Laying pipe?
May 8, 2011 4:59 PM   Subscribe

I just got on a waiting list for apprenticeships in a local trade union. Should I be celebrating?

So I just got out of school in Toronto with a Gas Fitter ticket and a diploma as an HVAC technician. I had to go back to school at age forty when my previous career as a field service technician went kaput. HVAC seemed like a pretty safe choice, although I have had difficulty landing a job thus far.

I learned through one company that the Plumbing and Steamfitters' union was accepting applicants for apprenticeships. My instructors strongly encouraged me to apply, especially as they were taking on 50-80 apprentices. I applied as a Steamfitter as it was more closely related to HVAC, in particular the heating component of the industry.

So I did the application, then made it to the aptitude test, and then a final interview. Last week I finally got a letter saying I had made the intake list, but due to changes in the economic forecast they have decided not to take on apprentices for the time being. The union reps won't tell me where I am on the list, or how many made the list.

On the one hand, I showed the letter to a plumbing student who was a member of the same local, and he said that I was basically in, and that my prospects were very good given my having a Gas Fitter ticket in addition to having made it through the application process. On the other hand, I talked to the company who told me about the union in the first place, and I was told that the industry locally was in a severe state of flux due to the economy and increased competition from non-union companies. Though he did not say so directly, my understanding from the manager at the company was "don't get your hopes up."

I can not get information on other union-member companies, as the union does not give that information out. I also can not get more info from the plumbing student, as the course he was in ended last Friday, and classes have adjourned for the next few weeks. Meanwhile I am still looking for work. I have enough in savings and part-time income to get me through the next few months, but I don't exactly thrive on economic uncertainty.

My main question is: what now? How much faith can I put in my getting a position in the union in the next few months? Also, if I do get a call to start an apprenticeship, is it worth putting whatever work I might land in the near future for this opportunity?

And on a side-note: what can I expect if I do get in the union? All of my work experiences have been commercially based, and I do not know anyone else who works in trade unions. Any advice? Any warnings?
posted by spoobnooble to Work & Money (2 answers total)
Well, this is all second hand story, but, two sides to the trade union issue in Toronto:

A friend of mine is doing her apprenticeship as an industrial electrician, and given the way the job lists work, she ends up working for varying amounts of time -- sometimes a few weeks, sometimes a few months -- and then she's unemployed again, sometimes for months and months at a time. It's been very unstable for her.

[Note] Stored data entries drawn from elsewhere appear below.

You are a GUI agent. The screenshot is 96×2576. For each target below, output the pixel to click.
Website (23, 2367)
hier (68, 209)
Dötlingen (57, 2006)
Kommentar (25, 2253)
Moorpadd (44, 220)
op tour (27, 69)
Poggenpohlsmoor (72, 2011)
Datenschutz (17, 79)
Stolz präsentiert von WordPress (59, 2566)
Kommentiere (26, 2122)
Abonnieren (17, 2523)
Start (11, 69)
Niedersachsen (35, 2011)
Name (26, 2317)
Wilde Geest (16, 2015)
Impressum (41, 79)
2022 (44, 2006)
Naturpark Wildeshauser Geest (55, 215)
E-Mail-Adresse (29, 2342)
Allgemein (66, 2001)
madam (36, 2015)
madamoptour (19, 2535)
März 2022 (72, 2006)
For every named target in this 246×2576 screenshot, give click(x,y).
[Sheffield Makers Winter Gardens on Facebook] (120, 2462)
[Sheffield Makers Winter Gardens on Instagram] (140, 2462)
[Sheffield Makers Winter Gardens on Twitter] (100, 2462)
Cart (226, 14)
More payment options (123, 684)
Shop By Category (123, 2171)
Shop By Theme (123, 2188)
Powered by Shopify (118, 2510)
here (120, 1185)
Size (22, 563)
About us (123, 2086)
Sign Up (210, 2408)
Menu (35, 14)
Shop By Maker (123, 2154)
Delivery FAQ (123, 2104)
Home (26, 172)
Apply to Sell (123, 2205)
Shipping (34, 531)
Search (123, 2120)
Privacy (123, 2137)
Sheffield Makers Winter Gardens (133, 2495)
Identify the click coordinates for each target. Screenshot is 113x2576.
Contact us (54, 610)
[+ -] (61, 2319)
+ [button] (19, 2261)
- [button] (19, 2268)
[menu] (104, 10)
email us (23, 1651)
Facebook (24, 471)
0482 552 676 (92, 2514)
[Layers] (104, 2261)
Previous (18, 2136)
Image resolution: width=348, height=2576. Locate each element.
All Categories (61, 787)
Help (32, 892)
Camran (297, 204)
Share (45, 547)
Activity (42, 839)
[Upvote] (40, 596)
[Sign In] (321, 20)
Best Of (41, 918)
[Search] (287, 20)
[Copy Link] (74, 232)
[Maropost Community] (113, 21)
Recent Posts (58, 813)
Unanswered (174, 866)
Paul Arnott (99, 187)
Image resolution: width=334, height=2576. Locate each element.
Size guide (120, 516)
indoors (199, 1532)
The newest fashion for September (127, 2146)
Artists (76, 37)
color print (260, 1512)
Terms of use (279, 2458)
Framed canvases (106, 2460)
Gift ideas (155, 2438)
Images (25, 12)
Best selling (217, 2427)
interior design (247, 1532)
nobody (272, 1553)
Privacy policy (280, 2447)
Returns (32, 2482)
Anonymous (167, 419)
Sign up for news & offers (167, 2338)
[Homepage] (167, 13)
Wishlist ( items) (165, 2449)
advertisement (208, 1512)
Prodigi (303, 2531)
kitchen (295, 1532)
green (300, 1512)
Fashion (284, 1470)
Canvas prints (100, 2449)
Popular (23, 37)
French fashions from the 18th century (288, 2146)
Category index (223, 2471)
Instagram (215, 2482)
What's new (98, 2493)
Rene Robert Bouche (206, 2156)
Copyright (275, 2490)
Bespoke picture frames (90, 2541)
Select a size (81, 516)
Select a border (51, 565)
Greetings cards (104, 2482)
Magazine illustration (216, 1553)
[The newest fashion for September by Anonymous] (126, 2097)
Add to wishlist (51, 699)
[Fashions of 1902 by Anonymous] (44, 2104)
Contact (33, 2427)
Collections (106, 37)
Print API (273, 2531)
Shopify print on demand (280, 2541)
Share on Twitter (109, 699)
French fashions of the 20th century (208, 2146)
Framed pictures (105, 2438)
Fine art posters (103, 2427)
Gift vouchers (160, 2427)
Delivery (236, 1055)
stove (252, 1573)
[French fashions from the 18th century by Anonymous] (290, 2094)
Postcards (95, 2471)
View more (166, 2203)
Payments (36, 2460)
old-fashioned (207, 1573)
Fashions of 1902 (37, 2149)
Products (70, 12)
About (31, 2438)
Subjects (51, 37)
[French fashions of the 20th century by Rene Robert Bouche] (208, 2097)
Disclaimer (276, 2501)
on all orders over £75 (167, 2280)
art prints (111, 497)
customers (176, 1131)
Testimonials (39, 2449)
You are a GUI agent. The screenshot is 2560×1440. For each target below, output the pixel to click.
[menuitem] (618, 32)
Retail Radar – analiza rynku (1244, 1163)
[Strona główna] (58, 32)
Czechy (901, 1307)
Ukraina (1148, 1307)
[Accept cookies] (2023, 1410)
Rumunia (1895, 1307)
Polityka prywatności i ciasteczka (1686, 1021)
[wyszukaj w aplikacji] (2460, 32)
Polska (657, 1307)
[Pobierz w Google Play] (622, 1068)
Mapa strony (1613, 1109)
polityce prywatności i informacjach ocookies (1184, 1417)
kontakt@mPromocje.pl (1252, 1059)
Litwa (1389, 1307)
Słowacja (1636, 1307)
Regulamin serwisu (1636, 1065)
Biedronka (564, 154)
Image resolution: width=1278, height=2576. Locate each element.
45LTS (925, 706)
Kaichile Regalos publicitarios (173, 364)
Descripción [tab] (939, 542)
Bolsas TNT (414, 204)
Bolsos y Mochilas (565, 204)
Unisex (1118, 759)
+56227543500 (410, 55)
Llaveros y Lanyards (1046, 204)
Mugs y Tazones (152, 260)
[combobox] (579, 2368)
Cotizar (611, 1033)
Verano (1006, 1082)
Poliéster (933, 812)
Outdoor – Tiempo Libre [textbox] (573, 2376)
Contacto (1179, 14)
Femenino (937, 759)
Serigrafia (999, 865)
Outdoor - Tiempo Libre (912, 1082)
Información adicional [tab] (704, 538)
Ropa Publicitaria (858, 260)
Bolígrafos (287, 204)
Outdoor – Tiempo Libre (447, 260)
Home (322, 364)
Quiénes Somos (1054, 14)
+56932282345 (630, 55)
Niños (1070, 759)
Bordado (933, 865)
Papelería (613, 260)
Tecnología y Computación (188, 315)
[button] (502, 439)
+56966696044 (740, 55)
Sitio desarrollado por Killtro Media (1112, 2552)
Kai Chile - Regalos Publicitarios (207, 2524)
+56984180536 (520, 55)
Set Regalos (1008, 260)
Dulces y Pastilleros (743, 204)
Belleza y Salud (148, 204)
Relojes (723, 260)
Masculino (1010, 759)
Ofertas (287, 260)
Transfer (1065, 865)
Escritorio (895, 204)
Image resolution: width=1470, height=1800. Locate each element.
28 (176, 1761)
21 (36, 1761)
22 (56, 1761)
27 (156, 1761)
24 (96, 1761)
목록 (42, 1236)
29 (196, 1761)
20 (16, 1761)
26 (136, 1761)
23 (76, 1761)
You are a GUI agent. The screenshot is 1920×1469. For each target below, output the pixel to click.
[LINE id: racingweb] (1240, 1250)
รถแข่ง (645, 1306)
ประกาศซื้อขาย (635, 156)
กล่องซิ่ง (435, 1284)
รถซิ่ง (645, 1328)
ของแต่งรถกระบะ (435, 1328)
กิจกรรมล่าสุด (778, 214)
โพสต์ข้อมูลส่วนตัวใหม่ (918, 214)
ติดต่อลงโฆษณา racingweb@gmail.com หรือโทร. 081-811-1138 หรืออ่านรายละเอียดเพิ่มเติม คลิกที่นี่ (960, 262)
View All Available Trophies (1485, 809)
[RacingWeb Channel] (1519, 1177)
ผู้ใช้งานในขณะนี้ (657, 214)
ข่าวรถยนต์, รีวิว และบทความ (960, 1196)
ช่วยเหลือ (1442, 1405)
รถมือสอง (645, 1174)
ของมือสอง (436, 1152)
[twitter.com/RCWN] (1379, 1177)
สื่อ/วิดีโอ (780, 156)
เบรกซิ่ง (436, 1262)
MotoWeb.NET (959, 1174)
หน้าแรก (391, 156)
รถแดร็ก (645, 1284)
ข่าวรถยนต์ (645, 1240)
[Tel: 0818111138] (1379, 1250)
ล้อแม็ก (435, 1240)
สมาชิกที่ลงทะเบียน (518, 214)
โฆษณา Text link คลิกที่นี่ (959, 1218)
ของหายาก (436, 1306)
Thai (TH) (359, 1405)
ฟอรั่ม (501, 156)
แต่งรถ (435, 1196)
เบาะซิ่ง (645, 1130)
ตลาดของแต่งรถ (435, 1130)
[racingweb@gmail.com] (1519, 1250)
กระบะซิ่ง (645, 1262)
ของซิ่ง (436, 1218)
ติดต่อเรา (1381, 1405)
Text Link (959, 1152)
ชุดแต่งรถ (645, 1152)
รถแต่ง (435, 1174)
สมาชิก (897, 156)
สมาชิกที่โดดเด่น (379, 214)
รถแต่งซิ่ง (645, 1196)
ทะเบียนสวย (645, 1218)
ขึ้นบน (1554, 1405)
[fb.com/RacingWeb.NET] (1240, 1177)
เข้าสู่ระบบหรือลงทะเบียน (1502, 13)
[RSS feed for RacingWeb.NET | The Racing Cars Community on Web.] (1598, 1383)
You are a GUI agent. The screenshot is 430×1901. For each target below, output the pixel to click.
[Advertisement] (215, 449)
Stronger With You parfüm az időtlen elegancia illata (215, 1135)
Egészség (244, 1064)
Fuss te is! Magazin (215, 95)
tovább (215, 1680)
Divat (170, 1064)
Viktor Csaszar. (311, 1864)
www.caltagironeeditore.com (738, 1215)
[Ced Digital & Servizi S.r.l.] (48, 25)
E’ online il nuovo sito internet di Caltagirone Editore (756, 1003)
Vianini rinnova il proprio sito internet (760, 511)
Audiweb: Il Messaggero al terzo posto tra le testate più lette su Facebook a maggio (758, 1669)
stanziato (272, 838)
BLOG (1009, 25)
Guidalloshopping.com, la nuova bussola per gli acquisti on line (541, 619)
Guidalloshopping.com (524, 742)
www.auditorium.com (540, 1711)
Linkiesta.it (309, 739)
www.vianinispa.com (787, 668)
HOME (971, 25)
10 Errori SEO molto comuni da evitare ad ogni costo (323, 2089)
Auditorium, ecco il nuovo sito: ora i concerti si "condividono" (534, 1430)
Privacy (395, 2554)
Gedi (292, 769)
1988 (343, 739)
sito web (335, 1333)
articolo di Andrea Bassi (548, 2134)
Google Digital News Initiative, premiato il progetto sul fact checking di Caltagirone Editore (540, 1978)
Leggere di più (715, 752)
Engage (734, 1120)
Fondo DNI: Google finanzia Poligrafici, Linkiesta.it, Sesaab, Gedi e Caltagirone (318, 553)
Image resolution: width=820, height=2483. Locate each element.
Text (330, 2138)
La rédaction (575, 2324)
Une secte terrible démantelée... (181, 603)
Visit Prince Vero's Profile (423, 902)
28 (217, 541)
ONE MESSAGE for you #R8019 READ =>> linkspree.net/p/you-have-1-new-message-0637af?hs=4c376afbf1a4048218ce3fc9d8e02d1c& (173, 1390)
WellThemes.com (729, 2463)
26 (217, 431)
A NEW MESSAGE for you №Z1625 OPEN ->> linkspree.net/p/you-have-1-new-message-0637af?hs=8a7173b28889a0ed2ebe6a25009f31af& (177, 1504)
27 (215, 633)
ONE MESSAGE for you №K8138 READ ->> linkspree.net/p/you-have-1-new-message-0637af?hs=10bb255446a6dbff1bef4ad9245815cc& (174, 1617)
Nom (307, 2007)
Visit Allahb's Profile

On the other hand, the condo building I just moved into was delayed for months and months because they simply could not get enough masons on site to do the brickwork.
posted by jacquilynne at 8:40 PM on May 8, 2011

Response by poster: Yeah, that's one of the points that gets lost about the trades: they're seasonal, and the work is not usually constant. HVAC work, for instance, is based around the start of the cooling and heating seasons, and layoffs between seasons are common. Steamfitting, like many of the construction-based trades, depends on how many projects are on the go at a given time. The lack of masons working on your condo, I would suspect, might be a case of too many simultaneous projects. And hiring more masons might be risky if the construction boom falls off.

One of my instructors has a friend with a son who was in my position four years ago: graduated in HVAC with a GII, applied to the Steamfitters union. I was told that he's now working in the trade pretty much year round. But talking to that rep from the one company, I'm wondering how much work there really is in the field right now. And it's hard doing research in the field when you can't track down the companies that hire from the union.

All I can do right now is continue my job search and see if I get a call back. For all I know this might be the end of the story.